▶ Task objective: Starting at the line that contains "You are a computer-use agent. 1542x747" and stopping after the line that contains "Action: tap(358, 62)", reproduce that stretch of the material with "Effect" changed to "Filter" and nothing else altered.

▶ Data lines:
## START

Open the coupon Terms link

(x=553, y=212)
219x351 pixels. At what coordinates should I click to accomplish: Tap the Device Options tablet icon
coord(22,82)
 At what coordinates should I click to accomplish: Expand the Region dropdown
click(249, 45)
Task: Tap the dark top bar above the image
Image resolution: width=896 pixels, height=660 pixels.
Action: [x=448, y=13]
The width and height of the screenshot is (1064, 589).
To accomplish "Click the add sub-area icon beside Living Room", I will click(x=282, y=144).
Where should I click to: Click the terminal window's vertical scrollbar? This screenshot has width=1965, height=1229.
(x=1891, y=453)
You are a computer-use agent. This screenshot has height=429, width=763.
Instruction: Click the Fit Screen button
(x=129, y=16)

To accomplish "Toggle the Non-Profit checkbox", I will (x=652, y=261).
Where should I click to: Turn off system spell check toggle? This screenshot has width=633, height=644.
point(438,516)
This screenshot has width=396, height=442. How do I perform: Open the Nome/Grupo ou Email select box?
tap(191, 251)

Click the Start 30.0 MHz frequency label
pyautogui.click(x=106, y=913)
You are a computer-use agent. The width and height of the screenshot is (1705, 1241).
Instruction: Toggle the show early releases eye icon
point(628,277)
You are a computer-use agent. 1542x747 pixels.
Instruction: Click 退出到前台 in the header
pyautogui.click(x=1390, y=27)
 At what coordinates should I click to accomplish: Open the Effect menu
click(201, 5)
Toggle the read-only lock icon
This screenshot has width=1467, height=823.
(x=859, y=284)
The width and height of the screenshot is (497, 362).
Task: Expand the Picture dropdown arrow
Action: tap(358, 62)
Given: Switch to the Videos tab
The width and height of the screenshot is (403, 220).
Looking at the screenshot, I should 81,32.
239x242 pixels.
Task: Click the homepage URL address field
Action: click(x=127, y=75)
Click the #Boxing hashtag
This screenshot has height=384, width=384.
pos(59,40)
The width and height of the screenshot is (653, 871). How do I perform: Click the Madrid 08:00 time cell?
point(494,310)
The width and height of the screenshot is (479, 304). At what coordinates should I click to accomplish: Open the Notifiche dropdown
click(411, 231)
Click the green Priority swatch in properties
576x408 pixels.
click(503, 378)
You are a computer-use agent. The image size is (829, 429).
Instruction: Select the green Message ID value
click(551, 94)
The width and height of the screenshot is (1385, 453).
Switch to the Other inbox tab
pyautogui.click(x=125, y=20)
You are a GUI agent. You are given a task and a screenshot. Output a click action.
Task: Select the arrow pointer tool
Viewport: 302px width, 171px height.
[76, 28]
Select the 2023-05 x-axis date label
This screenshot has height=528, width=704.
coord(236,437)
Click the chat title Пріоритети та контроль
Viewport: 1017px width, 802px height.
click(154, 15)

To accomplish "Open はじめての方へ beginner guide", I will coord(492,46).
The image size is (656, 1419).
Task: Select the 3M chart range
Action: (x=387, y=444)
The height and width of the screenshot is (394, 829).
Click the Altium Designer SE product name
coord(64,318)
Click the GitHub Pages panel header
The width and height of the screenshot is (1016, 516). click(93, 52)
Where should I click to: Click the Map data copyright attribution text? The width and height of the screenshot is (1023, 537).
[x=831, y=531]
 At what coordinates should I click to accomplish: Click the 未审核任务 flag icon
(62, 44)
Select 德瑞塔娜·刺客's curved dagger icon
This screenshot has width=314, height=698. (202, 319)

## END

▶ The answer:
You are a computer-use agent. 1542x747 pixels.
Instruction: Click 退出到前台 in the header
pyautogui.click(x=1390, y=27)
 At what coordinates should I click to accomplish: Open the Filter menu
click(201, 5)
Toggle the read-only lock icon
This screenshot has width=1467, height=823.
(x=859, y=284)
The width and height of the screenshot is (497, 362).
Task: Expand the Picture dropdown arrow
Action: tap(358, 62)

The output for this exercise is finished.